Auto component industry’s revenues to grow by 5-8% in FY2024, despite export headwinds: ICRA
ICRA expects electric vehicle opportunities, premiumisation of vehicles, focus on localisation, improved export potential, and regulatory norms changes to translate into healthy growth for auto component suppliers over the medium to long term.
ICRA projects its sample of 44 auto ancillaries with aggregate annual revenues of over Rs 2,50,000 crore to grow by 5-8 percent in FY2024, driven by healthy domestic demand, despite a high base and weak export environment.
The rating agency expects electric vehicle opportunities, premiumisation of vehicles, focus on localisation, improved export potential, and regulatory norms changes to translate into healthy growth for auto component suppliers over the medium to long term.
For 9 months of FY2023, ICRA’s sample reported robust revenue growth of 26 percent on a YoY basis. Aided by the benefits of operating leverage, increase in content per vehicle, easing of cost pressures, and improvement in the supply-chain scenario, the rating agency expects YoY improvement of 100-150 bps in operating margins in FY2024 with the same returning to pre-Covid levels of 11-11.5 percent.
That said, certain headwinds will continue to persist, especially for companies that have a high share of imports, because of the forex volatility. For 9 months of FY2023, the operating margin for the sample set stood at 10.0 percent, about 30 basis points lower on a YoY basis.
Vinutaa S, Vice President and Sector Head – Corporate Ratings, ICRA said, "Domestic OEM demand constitutes almost 50 percent of sales for the Indian auto component industry. This is likely to remain healthy in FY2024, with high single-digit growth expected across segments except for tractors. Further, the replacement demand is expected to remain stable in FY2024, growing at 6-8 percent, supported by underlying demand drivers, including an increase in mobility, improving economic activity, and healthy freight movement."
She further added that the export orders have slowed down in the last few months and are likely to remain weak in H1 FY2024, impacted by economic gloom, geopolitical tensions, and supply-chain issues. However, ancillaries will benefit from supplies to new platforms because of vendor diversification initiatives by global original equipment manufacturers.
Cost inflation continues to be a key headwind for the industry. While costs have eased on a sequential basis in the last few months, they remain at elevated levels. While gross margins for ICRA’s sample improved in Q3 FY2023 on QoQ basis, the upside was limited.
Ancillaries are looking at enhancement of product portfolio and increased value addition/content per vehicle. Further, companies have adopted consolidation of delivery and optimisation of routes to the extent possible, to reduce freight expenses. Increased usage of power from renewable sources, usage of energy-efficient machinery, factoring arrangements to reduce working capital requirements, and other measures like improvement in output per employee through automation/technology enhancement is likely to support margins going forward,” Vinutaa added.

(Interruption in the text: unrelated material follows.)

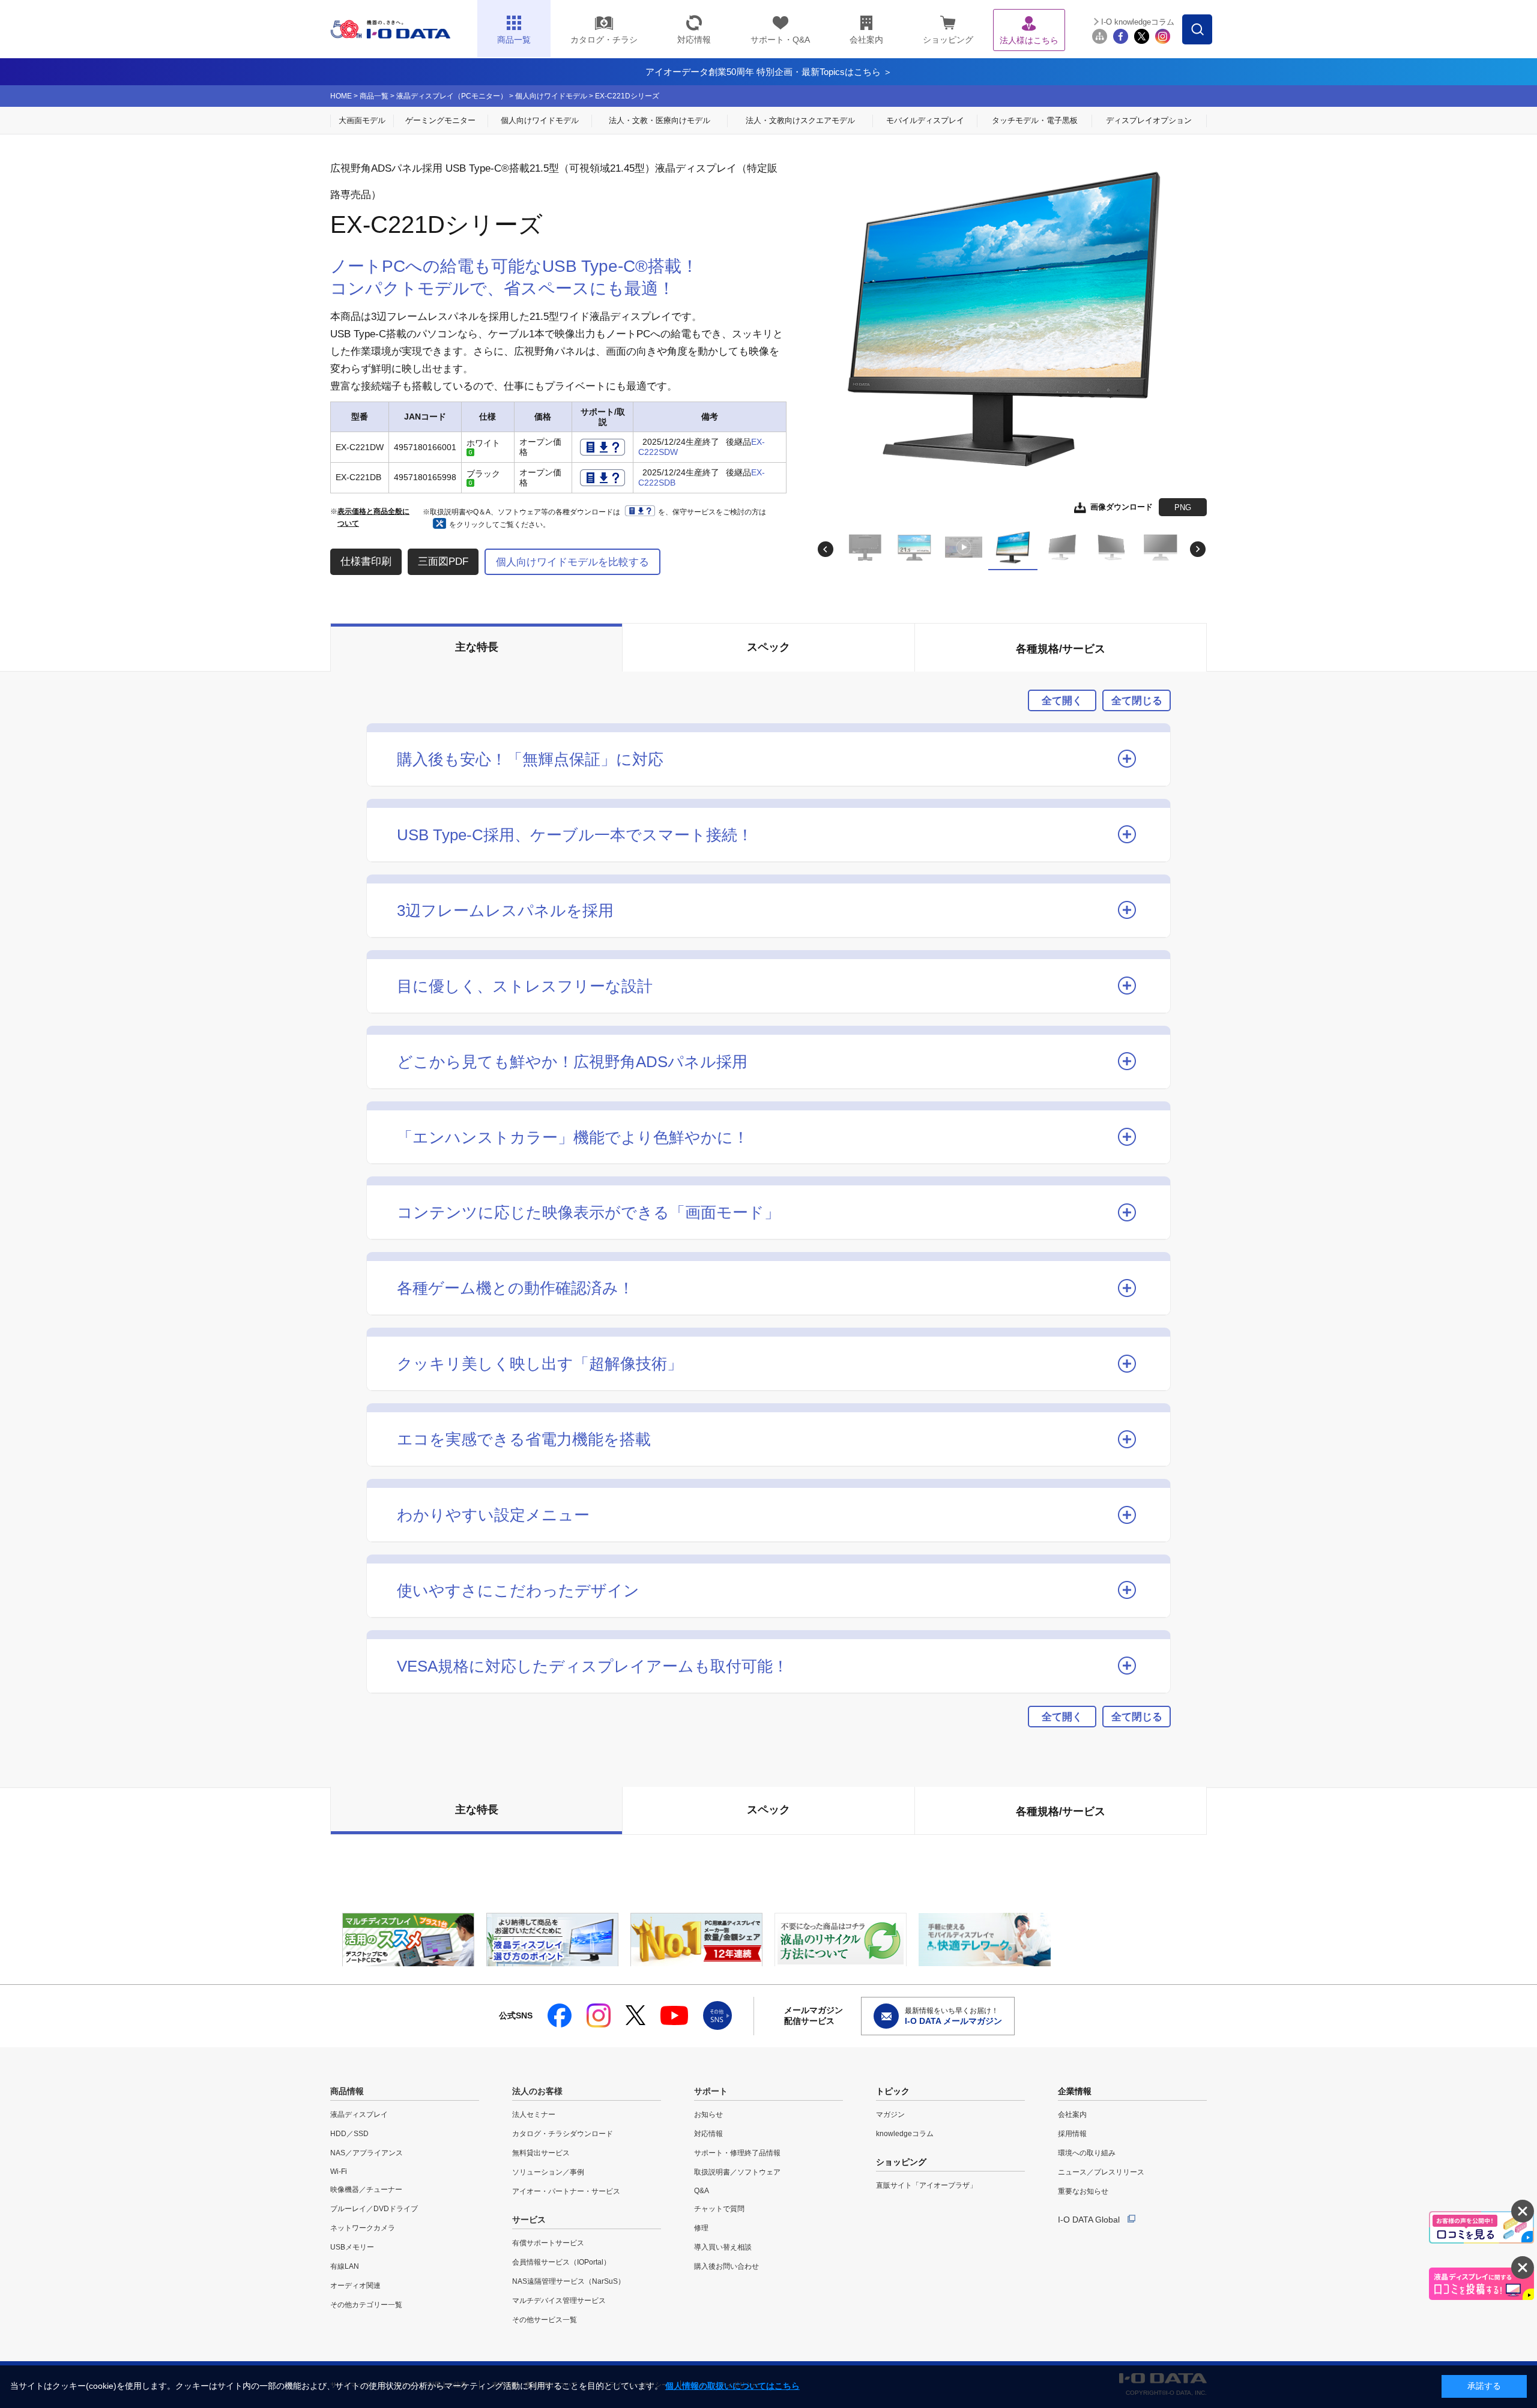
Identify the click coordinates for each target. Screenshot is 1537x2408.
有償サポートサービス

Imports are an integral part of the auto component industry, especially with the increase in electronics and advanced technology components. While the gradual increase in usage of advanced components that are unavailable in India has contributed to import increase over the years, supply chain disruptions and domestic market recovery contributed to an increase in imports in the last 12-18 months.
While forex volatility is a worry for net importers, forex hedging measures adopted and alternate local sources have mitigated the risk to an extent. In the case of components that are unavailable in India, ancillaries are exploring alternate materials and localisation options as measures to mitigate forex and supply-chain risks going forward.
The industry liquidity position remains comfortable, especially across tier-I players. ICRA expects coverage metrics for the sector to remain comfortable going forward as well, aided by healthy accruals and relatively low incremental debt funding despite an increase in the cost of borrowings. Most auto ancillaries rated by ICRA are in investment grade, reflecting a healthy credit profile stemming from healthy cash accruals and relatively low debt levels.
On the investments by auto component suppliers, Vinutaa says, “ICRA’s interaction with large auto component suppliers indicates that the expected demand uptick and technological changes would result in a capex upcycle in FY2024."
She further added that the industry is expected to incur capex of over Rs 20,000 crore in FY2024, with incremental investments being towards new product additions, product development for committed platforms, and development of advanced technology and EV components, apart from capex for capacity enhancements and upcoming regulatory changes.
The recently announced PLI scheme will also contribute to accelerating capex over the medium-term besides investments by new entrants in the EV segment.